The plaintiffs also cite the expert report of Nicholas Economides, an economics professor at New York University's Stern School of Business, who asserts that the carriers "requir[e] that all handset sales flow through the carrier's distribution system if they are to be used in the carrier's network," and that "the manufacturers' only customers are the carriers." Economides's support for this argument, however, derives solely from the testimony of LG's representative, who confirmed that "all of LG's sales of GSM handsets in the United States are funneled through GSM carriers;"[31] from the testimony of Kyocera's representative, who credited the carriers with "put [ting] our product out there;" and from that of a Samsung representative, who explained that Samsung had a commercial arrangement with a U.S. carrier *426 before making any handset sales in the U.S. market and that he "d[id]n't really know of any manufacturer who doesn't sell through carriers today." Such testimony hardly establishes, as Economides contends, that all handset sales flow through carriers' distribution systems.
Yet even if the plaintiffs could establish that all handset sales flow through the carriers' distribution systems,[32] the fact that the defendants are not handset manufacturers themselves but instead purchase handsets from others has "ameliorating implications." 10 Antitrust Law ¶ 1727e, at 310. As Professors Areeda and Hovenkamp have explained, using the example of an oil refiner that purchases tires and then resells them to its dealers, "[t]he refiner who buys tires cannot acquire power for itself in the market for manufacturing tires. While the tie forecloses tire makers from selling to defendant's dealers, tire makers can compete as vigorously as ever in seeking the defendant's patronage." Id.
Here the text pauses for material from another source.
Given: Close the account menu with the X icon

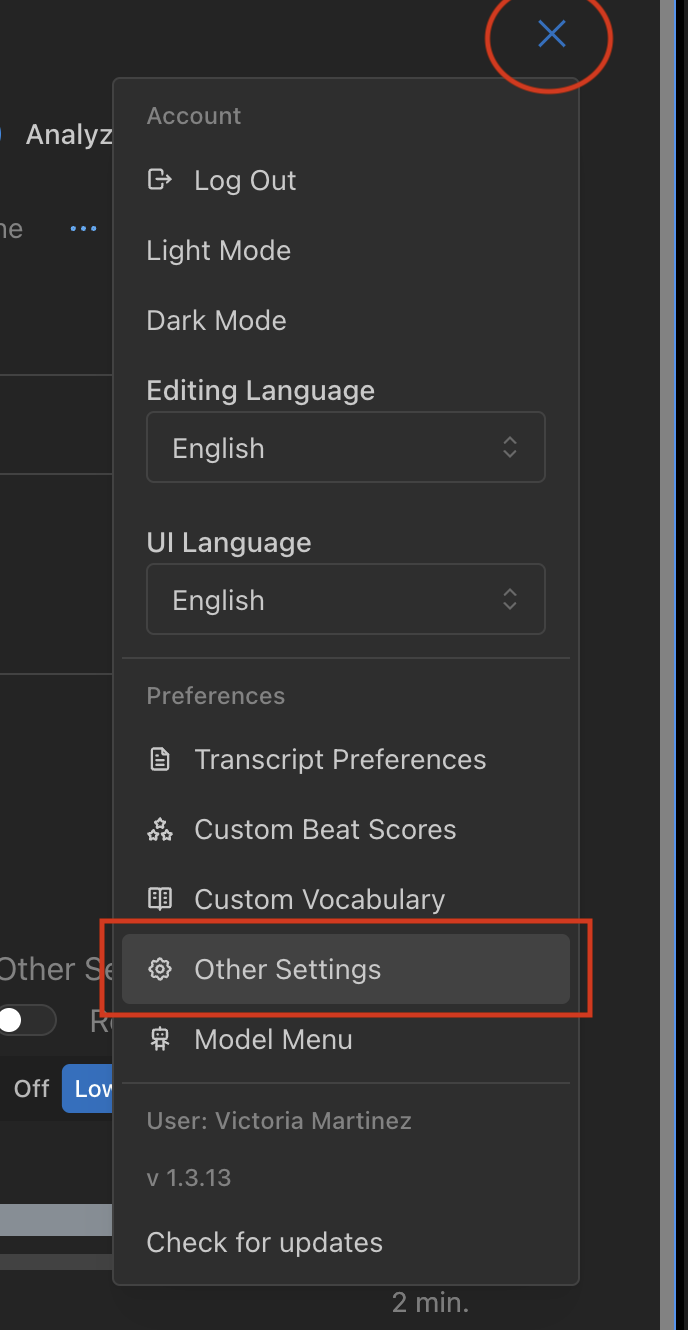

So too can manufacturers compete vigorously in the U.S. handset market for the patronage of the carriers, even if the plaintiffs were able to show that the carriers' conduct prevents manufacturers from selling directly to retailers or other distributors.
More significantly, even if the plaintiffs could show that no manufacturer in the U.S. handset market has made direct-to-consumer sales since 1999, such evidence in or itself does not demonstrate that any manufacturer has been precluded from gaining entry to the handset market or that consumers have been adversely affected. See S. Card & Novelty, Inc. v. Lawson Mardon Label, Inc., 138 F.3d 869, 877 (11th Cir.1998). Most manufacturers of consumer products, such as those sold in grocery, drug, or department stores, choose to sell their products through distribution channels. Handset manufacturers are no different. As LG's representative testified, while LG has never sold handsets directly to consumers either before or after 1998, "[t]here's nothing that would stop" it from selling handsets directly to consumers in the United States. Rather, after considering the "resources and infrastructure" a direct sales-based business model would require, LG simply "chose[] not to support any type of [direct] handset sales." To find that such a choice is not a choice at all but instead proves an anticompetitive impact defies logic.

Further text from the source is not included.